Ivan shrugs, still entertained by the thought of some measly hand warmers catching a demon off guard. “I didn’t expect you to.”
Then he goes towards the kitchen to start deciding what to cook for dinner, unconsciously planning a portion for two.
A while ago, towards the start of their cohabitation, Ivan had asked this: “Why do you like these so much?”
He looked at the bundle of flowers he’d just coughed up, and could only feel the same detached resignation for what they’d come to represent.
“Dunno,” Luka replied, crawling over to Ivan’s spot on the couch. “Some have said it’s because we can’t love, so we like the taste of it from humans.” He grabbed Ivan’s wrist, then dipped his head down to lick the petals from his palm.
That was the first time Ivan thought of him as a cat. His tongue was gentle, lapping like all of Ivan’s sorrow was rich, warm milk.
Then he’d ruffled Luka’s hair, like he’d pet a cat’s head, and Luka scowled before batting his hand away.
Just like a cat. He’d been soft like one too.
: ̗̀➛
“Ivan.”
The human looks at him, like a fool. Like a human would. He looks Luka in the eye, just like people of old were instructed specifically not to do.
“Sleep.”
Ivan’s head drops to the table, right in the middle of setting it for dinner. There’s two plates. Luka looks down at the scene blankly, then turns and walks away.
He shuts the door of the bathroom behind him, even though Ivan is asleep and no one will walk in on him. It’s a risk he just can’t afford to take.
Staring at himself in the mirror, bracing himself before the sink, Luka remarks to himself how wretched he looks.
Your hands are cold. Use these if you’re going to touch me.
And Ivan had produced the hand warmers as if he’d bought them specifically for this, to give to Luka because he runs cold. It doesn’t matter if it had nothing to do with Luka’s well-being; Ivan thought of him and bought something on his way back.
With a face devoid of feeling, Luka sticks his fingers down his own throat, and his body begins to seize. An awful, broken hacking sound rips from his throat, but he keeps his fingers in his mouth until he feels them coming up.
Out from his lungs, Luka starts pulling a slimy, rotted bundle of weeds.
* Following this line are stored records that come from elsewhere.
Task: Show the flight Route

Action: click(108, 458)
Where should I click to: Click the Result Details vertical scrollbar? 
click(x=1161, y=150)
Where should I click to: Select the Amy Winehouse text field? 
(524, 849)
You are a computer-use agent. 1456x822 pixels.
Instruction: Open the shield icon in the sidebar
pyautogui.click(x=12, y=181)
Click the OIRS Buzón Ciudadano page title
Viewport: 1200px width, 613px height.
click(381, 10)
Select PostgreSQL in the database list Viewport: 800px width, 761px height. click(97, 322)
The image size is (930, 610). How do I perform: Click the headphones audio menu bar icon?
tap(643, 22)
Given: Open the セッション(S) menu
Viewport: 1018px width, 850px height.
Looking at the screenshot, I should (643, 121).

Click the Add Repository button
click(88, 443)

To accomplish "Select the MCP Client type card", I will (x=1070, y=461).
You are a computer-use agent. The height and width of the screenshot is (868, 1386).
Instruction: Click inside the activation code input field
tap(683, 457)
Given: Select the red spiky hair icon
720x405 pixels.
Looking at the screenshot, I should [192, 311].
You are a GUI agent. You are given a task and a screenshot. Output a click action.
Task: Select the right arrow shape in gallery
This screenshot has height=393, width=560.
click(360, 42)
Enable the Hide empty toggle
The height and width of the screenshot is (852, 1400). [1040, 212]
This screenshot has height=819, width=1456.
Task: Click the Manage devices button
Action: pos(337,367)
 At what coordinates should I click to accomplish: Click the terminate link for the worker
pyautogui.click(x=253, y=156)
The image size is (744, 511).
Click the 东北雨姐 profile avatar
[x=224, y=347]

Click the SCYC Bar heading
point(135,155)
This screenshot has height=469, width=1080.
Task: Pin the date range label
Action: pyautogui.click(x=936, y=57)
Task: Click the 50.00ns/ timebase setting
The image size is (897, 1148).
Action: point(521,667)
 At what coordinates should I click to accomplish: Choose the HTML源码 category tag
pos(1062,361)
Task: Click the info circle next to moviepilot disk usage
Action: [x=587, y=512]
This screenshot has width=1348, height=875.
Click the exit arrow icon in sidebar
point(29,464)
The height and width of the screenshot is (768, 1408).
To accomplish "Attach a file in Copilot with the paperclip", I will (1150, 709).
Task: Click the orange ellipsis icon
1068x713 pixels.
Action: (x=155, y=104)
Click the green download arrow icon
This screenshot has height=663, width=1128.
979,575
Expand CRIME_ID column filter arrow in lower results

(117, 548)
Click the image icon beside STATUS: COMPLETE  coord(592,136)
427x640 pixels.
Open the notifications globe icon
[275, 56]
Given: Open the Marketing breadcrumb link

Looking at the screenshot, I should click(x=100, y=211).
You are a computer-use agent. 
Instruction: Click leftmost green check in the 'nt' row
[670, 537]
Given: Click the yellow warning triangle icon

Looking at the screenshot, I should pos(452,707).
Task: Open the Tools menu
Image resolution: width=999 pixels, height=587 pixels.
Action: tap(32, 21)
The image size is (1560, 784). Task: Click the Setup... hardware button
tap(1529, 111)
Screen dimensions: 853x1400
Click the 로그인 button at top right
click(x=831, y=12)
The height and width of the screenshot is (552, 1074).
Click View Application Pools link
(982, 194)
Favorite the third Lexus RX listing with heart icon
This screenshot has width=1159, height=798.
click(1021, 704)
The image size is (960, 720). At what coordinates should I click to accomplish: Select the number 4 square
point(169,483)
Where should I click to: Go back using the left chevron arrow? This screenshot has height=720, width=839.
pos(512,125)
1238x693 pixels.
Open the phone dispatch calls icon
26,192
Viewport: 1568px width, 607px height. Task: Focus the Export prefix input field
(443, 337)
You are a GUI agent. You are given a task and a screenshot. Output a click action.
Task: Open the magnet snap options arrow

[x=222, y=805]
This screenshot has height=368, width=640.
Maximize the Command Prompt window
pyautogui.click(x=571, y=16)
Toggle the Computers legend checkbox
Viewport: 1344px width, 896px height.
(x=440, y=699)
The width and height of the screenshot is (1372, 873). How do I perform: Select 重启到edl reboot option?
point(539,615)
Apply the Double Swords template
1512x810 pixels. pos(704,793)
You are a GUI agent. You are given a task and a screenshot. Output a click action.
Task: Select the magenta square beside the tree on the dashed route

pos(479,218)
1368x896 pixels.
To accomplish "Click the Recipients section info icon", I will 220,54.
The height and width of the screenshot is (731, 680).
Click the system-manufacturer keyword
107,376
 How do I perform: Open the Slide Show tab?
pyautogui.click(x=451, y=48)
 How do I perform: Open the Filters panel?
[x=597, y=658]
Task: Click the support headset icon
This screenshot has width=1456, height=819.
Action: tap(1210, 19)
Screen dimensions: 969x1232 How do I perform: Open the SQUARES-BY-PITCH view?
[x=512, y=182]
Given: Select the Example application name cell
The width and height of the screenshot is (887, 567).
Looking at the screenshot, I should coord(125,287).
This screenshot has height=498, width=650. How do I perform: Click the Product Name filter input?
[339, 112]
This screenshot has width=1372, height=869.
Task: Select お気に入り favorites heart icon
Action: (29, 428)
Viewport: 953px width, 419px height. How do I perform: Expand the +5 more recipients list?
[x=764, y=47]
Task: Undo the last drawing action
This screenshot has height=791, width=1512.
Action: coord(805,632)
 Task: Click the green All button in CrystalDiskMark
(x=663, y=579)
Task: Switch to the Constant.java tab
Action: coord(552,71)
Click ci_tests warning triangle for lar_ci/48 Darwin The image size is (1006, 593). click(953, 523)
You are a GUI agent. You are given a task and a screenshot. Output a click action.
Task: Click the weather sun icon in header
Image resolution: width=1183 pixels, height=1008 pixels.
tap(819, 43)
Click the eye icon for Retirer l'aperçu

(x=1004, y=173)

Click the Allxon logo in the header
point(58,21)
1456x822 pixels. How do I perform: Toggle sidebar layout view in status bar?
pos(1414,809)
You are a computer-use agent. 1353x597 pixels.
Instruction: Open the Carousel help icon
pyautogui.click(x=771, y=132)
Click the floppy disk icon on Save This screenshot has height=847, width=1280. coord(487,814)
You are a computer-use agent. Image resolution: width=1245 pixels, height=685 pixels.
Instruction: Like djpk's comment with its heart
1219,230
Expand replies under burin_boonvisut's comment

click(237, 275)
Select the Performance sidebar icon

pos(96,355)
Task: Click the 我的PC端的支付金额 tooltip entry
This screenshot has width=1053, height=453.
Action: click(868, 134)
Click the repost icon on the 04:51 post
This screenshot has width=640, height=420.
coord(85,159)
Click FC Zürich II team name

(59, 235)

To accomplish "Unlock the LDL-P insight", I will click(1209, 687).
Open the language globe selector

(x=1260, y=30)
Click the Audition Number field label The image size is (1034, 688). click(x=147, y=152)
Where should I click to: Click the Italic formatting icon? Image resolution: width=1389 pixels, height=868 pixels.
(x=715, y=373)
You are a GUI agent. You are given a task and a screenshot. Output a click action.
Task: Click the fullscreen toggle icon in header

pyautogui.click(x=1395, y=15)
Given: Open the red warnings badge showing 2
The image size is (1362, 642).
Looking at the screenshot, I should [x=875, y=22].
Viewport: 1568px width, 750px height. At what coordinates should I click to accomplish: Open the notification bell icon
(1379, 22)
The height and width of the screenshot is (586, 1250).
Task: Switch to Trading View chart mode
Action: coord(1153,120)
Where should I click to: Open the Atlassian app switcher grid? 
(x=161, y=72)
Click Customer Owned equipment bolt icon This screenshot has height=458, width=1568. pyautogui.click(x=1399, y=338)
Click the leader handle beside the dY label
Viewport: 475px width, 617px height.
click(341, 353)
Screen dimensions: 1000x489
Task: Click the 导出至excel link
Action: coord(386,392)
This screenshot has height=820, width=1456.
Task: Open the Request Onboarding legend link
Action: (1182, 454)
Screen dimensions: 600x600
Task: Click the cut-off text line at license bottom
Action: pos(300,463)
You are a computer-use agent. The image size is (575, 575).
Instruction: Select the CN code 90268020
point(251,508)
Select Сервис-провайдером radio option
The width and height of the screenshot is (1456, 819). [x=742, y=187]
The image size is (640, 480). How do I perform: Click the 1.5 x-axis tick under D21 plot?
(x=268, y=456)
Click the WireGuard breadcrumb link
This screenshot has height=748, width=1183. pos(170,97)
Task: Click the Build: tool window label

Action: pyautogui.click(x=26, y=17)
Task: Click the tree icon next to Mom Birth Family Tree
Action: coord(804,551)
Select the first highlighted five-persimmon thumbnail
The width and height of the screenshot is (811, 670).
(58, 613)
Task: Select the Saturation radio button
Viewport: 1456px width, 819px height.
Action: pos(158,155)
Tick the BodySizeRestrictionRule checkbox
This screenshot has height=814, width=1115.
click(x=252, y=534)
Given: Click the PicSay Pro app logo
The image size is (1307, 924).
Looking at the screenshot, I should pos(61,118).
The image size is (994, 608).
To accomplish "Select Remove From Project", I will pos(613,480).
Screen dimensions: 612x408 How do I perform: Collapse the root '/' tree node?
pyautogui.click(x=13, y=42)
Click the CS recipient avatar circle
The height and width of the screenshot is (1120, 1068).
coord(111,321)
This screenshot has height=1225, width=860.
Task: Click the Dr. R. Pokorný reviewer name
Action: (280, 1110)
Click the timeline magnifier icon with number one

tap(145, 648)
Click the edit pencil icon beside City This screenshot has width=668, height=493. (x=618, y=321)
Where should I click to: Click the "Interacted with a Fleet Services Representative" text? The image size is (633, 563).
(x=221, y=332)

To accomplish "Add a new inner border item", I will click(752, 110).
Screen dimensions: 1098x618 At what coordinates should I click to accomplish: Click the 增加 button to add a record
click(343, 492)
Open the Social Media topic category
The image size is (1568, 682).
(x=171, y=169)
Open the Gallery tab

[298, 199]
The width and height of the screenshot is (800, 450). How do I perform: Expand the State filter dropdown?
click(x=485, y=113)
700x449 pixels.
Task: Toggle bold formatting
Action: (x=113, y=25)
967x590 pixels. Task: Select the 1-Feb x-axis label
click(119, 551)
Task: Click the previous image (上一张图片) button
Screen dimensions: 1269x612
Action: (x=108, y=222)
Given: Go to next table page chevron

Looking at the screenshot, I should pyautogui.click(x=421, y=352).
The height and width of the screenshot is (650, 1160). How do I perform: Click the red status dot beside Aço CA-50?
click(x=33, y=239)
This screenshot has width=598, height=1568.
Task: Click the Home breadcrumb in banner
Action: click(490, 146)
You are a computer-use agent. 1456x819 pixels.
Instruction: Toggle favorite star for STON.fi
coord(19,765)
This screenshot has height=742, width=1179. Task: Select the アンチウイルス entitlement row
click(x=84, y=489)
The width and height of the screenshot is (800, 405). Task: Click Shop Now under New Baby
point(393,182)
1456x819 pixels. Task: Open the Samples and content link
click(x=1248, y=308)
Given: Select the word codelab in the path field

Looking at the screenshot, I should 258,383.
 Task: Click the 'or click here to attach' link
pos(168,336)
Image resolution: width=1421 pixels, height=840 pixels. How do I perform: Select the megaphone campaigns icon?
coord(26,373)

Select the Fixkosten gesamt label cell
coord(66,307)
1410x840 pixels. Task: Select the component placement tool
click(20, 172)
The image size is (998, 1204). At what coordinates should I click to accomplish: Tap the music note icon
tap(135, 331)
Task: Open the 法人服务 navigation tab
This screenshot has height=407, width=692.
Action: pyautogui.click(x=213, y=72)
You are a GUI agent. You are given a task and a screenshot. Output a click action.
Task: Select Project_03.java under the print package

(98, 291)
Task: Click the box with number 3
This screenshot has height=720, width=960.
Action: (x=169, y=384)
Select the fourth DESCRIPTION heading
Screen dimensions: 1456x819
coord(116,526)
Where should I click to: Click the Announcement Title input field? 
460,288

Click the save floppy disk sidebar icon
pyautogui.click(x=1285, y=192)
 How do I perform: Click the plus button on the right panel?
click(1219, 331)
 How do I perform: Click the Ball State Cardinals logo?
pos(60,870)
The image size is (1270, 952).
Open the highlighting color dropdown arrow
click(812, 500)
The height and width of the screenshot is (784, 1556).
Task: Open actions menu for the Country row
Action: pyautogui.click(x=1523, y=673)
It plops sickeningly into the sink, and it’s not until another full minute of coughing fits that Luka thinks he’s gotten it all cleared, for now.
Staring down dispassionately at his feelings piled up in the porcelain sink, Luka wipes his mouth before grabbing what he can of the browning leaves and tossing them in the trash, washing the rest down the drain.
How ugly. They taste disgusting on the way up too.
No wonder it’s said that his kind can’t love. These will never be as beautiful as Ivan’s flowers.
Luka returns, and takes a seat at the table.
“Sit up,” he instructs, and Ivan sits up, his eyes still empty. Like a doll, Luka could make him do anything. He could make Ivan confess his love to his childhood crush, or he could even make him say he wants nothing more to do with Till.
(He could make Ivan love him.)
But it wouldn’t be in a way that would make the weeds go away.
“I hope that boy never loves you,” he says, with none of the sway that makes his words manifest in reality. This is just his selfish wish that he can’t bring himself to force into being.
Ivan doesn’t react, staring at him with nothing reflected in his gaze.
“I’d like to eat from you for a little longer.”
Then, already bored of this Ivan, “Wake up.”
Ivan blinks back into consciousness, and immediately furrows his brows.
“What do you want?”
The last thing Ivan should remember is Luka calling his name.
Smiling, Luka leans forward, elbows propped on the table. “I’m looking forward to the meal.”